BEGIN PAGE TEXT

When advancing their case, the plaintiffs sought to emphasise what they described as a significant shift in the purpose and scope of the retainer, reflected in the variation letter dated 7 December 2010. Both sides sought to advance evidence of the genesis of the Advisory Agreement and variation letter, including negotiations, as background and context. They sought to introduce that evidence, in part, to reveal intentions, aspirations and expectations. That evidence has been rejected, unless it established the objective framework of facts, known to all parties, within which the contract came into existence.
The applicable principles were not in dispute. They were recently reconfirmed by the High Court in Electricity Generation Corporation v Woodside Energy Ltd,[2] in which the plurality held:
Both Verve and the Sellers recognised that this Court has reaffirmed the objective approach to be adopted in determining the rights and liabilities of parties to a contract. The meaning of the terms of a commercial contract is to be determined by what a reasonable businessperson would have understood those terms to mean. That approach is not unfamiliar. As reaffirmed, it will require consideration of the language used by the parties, the surrounding circumstances known to them and the commercial purpose or objects to be secured by the contract. Appreciation of the commercial purpose or objects is facilitated by an understanding "of the genesis of the transaction, the background, the context [and] the market in which the parties are operating". As Arden LJ observed in Re Golden Key Ltd, unless a contrary intention is indicated, a court is entitled to approach the task of giving a commercial contract a businesslike interpretation on the assumption "that the parties ... intended to produce a commercial result". A commercial contract is to be construed so as to avoid it "making commercial nonsense or working commercial inconvenience".
[2][2014] HCA 7; 306 ALR 25 at [35], citations omitted.
In Codelfa ConstructionsPty Ltd v State Rail Authority of New South Wales,[3] Mason J said:
The true rule is that evidence of surrounding circumstances is admissible to assist in the interpretation of the contract if the language is ambiguous or susceptible of more than one meaning. But it is not admissible to contradict the language of the contract when it has a plain meaning. Generally speaking facts existing when the contract was made will not be receivable as part of the surrounding circumstances as an aid to construction, unless they were known to both parties, although, as we have seen, if the facts are notorious knowledge of them will be presumed.
It is here that a difficulty arises with respect to the evidence of prior negotiations. Obviously the prior negotiations will tend to establish objective background facts which were known to both parties and the subject matter of the contract. To the extent to which they have this tendency they are admissible. But in so far as they consist of statements and actions of the parties which are reflective of their actual intentions and expectations they are not receivable. The point is that such statements and actions reveal the terms of the contract which the parties intended or hoped to make. They are superseded by, and merged in, the contract itself. The object of the parol evidence rule is to exclude them, the prior oral agreement of the parties being inadmissible in aid of construction, though admissible in an action for rectification.

END PAGE TEXT
BEGIN DATA SHOWN

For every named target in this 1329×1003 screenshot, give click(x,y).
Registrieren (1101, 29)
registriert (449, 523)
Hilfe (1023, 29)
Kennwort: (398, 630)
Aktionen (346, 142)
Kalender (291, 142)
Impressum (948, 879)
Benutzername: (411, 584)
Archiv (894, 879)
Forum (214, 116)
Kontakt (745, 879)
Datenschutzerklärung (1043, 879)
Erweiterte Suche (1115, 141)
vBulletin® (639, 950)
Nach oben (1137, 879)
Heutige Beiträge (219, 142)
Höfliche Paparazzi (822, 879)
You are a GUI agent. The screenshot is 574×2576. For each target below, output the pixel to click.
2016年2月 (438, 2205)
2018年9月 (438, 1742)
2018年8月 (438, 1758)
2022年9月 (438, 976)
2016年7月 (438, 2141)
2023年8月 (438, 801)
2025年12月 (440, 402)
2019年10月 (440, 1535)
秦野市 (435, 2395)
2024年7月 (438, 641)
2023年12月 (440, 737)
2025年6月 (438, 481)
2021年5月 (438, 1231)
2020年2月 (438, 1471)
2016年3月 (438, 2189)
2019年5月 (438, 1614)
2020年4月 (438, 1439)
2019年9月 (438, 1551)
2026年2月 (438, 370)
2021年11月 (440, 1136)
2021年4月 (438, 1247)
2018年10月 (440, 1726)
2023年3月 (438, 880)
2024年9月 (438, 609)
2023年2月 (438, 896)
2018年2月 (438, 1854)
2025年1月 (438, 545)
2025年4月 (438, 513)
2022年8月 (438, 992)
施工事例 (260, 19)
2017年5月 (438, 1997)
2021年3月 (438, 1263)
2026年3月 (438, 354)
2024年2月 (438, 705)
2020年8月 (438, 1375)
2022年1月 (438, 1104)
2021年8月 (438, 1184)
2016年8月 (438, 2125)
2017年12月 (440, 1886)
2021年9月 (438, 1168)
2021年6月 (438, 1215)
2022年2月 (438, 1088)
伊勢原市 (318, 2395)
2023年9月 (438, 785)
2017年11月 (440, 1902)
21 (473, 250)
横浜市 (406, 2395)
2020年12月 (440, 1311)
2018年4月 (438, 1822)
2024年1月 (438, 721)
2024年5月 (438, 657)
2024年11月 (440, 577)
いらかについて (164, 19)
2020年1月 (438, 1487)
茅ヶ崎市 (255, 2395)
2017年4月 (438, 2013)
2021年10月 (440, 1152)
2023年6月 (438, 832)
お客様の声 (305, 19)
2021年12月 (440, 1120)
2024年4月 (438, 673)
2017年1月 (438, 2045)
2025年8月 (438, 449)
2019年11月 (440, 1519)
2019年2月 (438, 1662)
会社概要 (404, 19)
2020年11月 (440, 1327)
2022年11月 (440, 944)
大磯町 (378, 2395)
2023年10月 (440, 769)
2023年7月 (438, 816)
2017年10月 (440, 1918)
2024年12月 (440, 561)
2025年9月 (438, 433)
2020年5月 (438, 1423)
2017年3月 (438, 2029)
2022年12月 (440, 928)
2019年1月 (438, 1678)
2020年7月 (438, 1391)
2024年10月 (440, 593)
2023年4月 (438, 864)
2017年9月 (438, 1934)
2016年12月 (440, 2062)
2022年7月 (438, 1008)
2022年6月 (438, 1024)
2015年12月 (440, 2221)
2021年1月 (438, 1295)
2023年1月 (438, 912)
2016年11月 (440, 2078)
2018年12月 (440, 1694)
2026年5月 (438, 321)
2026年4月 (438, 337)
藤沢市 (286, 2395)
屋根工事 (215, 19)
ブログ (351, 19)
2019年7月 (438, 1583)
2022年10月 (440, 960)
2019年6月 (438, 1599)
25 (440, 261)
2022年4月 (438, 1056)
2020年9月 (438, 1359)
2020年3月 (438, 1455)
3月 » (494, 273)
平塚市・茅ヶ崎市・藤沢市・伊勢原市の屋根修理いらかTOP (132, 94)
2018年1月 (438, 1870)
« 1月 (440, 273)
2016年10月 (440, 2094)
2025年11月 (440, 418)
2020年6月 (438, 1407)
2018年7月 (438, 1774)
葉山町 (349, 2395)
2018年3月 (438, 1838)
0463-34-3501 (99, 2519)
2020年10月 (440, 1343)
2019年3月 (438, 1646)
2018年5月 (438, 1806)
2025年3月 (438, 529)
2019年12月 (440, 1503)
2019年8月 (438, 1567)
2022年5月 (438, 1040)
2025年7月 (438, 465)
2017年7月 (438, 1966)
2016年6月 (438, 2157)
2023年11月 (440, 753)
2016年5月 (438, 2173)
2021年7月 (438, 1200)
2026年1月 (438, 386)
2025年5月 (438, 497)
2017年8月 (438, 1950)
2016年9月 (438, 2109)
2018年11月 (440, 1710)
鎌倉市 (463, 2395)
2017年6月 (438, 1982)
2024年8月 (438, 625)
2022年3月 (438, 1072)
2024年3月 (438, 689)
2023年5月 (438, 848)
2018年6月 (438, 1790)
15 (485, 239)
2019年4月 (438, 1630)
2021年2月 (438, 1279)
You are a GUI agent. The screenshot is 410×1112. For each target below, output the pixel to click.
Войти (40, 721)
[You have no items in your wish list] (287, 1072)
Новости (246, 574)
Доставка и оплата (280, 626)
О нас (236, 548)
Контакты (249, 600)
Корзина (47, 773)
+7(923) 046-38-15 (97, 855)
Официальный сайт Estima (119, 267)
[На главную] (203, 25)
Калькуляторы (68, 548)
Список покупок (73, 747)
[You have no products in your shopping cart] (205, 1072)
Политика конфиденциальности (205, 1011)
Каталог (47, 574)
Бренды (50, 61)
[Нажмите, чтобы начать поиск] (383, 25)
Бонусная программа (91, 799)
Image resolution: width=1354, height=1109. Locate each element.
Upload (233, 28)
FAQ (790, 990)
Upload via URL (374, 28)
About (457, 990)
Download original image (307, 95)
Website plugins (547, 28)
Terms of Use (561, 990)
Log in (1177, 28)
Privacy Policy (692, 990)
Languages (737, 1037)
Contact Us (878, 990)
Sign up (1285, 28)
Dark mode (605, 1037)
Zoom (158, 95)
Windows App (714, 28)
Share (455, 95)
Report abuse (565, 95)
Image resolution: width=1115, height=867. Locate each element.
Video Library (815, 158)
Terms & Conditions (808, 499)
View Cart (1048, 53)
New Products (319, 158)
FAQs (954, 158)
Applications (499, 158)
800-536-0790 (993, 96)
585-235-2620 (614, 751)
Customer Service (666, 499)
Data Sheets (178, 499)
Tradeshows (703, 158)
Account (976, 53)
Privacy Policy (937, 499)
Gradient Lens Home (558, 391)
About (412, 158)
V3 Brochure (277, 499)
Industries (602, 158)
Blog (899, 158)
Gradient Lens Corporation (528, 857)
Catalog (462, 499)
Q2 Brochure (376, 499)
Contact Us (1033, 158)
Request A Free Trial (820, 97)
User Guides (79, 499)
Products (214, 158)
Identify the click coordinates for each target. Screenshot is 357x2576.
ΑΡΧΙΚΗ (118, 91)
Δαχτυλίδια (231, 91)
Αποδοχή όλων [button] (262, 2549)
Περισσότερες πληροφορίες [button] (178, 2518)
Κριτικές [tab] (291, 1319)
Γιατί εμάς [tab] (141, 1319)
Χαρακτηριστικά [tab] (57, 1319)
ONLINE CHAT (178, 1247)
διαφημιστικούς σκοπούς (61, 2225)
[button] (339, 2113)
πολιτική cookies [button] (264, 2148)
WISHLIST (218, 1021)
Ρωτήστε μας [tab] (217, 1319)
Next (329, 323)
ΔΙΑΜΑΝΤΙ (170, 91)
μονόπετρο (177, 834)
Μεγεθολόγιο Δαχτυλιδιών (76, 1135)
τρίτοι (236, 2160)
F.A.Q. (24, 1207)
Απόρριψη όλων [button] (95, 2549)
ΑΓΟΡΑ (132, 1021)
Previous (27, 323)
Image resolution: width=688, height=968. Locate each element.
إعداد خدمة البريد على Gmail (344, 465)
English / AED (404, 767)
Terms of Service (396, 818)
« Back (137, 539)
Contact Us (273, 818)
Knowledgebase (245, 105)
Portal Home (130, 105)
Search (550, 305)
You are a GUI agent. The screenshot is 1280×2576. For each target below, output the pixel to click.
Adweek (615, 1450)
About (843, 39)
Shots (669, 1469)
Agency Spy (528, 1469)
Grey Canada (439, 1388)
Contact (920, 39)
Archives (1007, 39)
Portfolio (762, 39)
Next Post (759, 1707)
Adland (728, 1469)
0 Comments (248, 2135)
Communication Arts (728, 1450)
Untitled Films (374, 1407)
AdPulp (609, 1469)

END DATA SHOWN

TO DO:
A) Answer these from the judgment excerpt on contract interpretation:
(i) What date does the variation letter bear?
(ii) In which case did the High Court recently reconfirm the applicable principles?
(iii) According to Mason J, in what kind of action is the prior oral agreement of the parties admissible?
B) Pick up the judgment excerpt on contract interpretation after its last sentence and write its continuation.

ANSWERS BY TASK:
A)
(i) 7 December 2010
(ii) Electricity Generation Corporation v Woodside Energy Ltd
(iii) An action for rectification

B)
Consequently when the issue is which of two or more possible meanings is to be given to a contractual provision we look, not to the actual intentions, aspirations or expectations of the parties before or at the time of the contract, except in so far as they are expressed in the contract, but to the objective framework of facts within which the contract came into existence, and to the parties' presumed intention in this setting. We do not take into account the actual intentions of the parties and for the very good reason that an investigation of those matters would not only be time consuming but it would also be unrewarding as it would tend to give too much weight to these factors at the expense of the actual language of the written contract.
[3]Codelfa Constructions Pty Ltd v State Rail Authority of New South Wales (1982) 149 CLR 337, 352.
The plaintiffs contended it was not until around 23 November 2010 that they were advised of the Khronos invitation to tender for the five target companies, described in an Information Memorandum as Project Champagne. D’Sylva said he was told of the invitation by O’Keefe in a telephone call on 23 November 2010, and was asked to assist in submitting a bid. D’Sylva claimed that around this time ‘the Pakar Project changed from being a prospect on KRL’s radar to a real opportunity for acquisition, with the announcement by Khronos of the tender for the purchase of IBU Notes’. He said, ‘(t)his represented a transformational opportunity for KRL’.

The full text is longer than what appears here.